More than 10 days after the deluge that has inundated thousands of homes across Victoria, floodwaters are finally peaking in the Murray River town of Echuca.
Anger among residents on the wrong side of the northern Victorian town’s 2.5km-long, 2m-high dirt levee is also reaching a crescendo, as some lose all hope of remaining dry ahead of a high water mark expected to be reached overnight on Sunday into Monday.
Early last week, residents exposed to the Campaspe River experienced the town’s first flood peak, and since then those on the northern and eastern side of town have grown increasingly nervous as a wall of water slowly made its way down the Goulburn and into the Murray.
While the levee was still keeping the majority of the town dry late on Sunday afternoon, it had forced water into and around houses on Pakenham St, Moama St and Goulburn Rd.
Emotions were running high as a group of six locals including Jade Walsh drove through metre- deep floodwater on Goulburn Rd to urgently lay sandbags along houses on the wrong side of the levee.
“I’m past that (being angry). I’m broken,” Mr Walsh said from a tinnie packed with sand bags.
“We’ll just keep going. No one else will save us.”
Louise, Erin and John McCann sat on their front porch with their dog Haydie and friend Ben Abel and looked at their front yard that was at knee-level height with water. “We are proper angry,” Louise said.
“We started building this front levee two weeks ago,” Erin said.
“If the shire had done the same thing with that levee (and put it out the back), we wouldn’t be in water right now.”
They intend to stay in their home until water laps at the front door.
It would take more than another 30cm of water to destroy their home of 40 years.
Bobby Lang – also on the wrong side of the levee on Goulburn Rd – stood in his front yard of eight years after it had been swamped with water on Sunday afternoon.
He monitored the level of the water, which had not yet breached the 1m-high sandbag wall around his white weatherboard home, and said he and his partner would sleep in their swag until the floodwater receded.
“It’s frustrating,” he said. “There was no transparency and no one really told us or gave us a bit of time before they put it up.
“A lot of people panicked. And when we started sandbagging no one knew how to do it properly.
“It was too late for houses down there.”
Northwest Victoria will be struck by more storms in the next two days, with 15mm-30mm expected on Monday before rain moves south, clearing by midweek.
In Echuca, the Murray is expected to peak at 94.9m above sea level on Sunday and into Monday. River levels at the Echuca wharf have already exceeded the October 1993 flood level of 94.77.
The water level has risen by about 5m since early September.
An evacuation message for the town is still active, with residents urged to leave their homes amid the threat of isolation.

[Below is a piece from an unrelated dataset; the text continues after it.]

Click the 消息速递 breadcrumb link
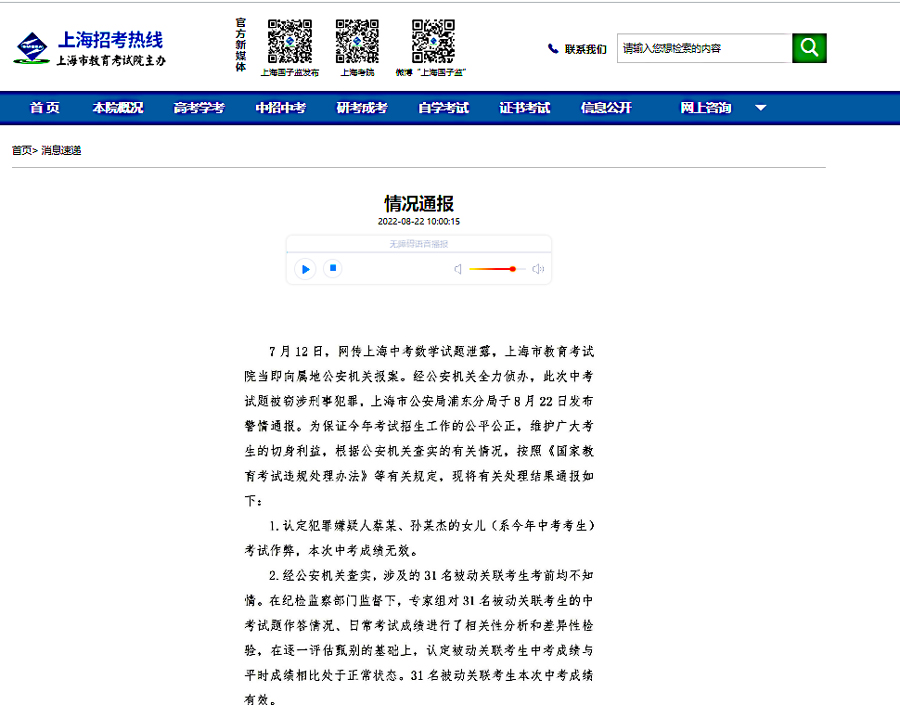900x705 pixels. pyautogui.click(x=61, y=151)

“At Echuca, the Murray River is one of the most challenging hydrological areas to model,” Victorian SES chief officer Tim Wiebusch said on Sunday.

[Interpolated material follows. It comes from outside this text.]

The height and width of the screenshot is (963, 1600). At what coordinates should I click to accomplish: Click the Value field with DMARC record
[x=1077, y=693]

Downstream from Echuca, flooding will occur from Torrumbarry to Barham on Wednesday and Thursday, potentially to higher levels than in 1993 and 2016 events, Mr Wiebusch warned.
Meanwhile, Kerang residents have cause for optimism after the Loddon River peaked at 77.97m, although it is expected to remain steady for several days. For now, Kerang remains “generally not accessible”.
Flood levels in Rochester have receded to minor levels but could rise again, albeit not to the extent seen last weekend, if the town is hit by high-end rainfall.
The prognosis is similar for Shepparton and Mooroopna, where flood levels have also ebbed to minor levels in some parts.
Renewed rainfall over the next two days could force another river surge to around 11m, but that would be a “significantly different” outcome to the 12.05m peak recently seen in the region, Mr Wiebusch said.
Flooding is forecast for Swan Hill but not until next week, according to the Bureau of Meteorology.
Swan Hill’s major flood level mark is 4.7m, with the peak a chance to surpass that figure once the Murray’s surge moves further downstream.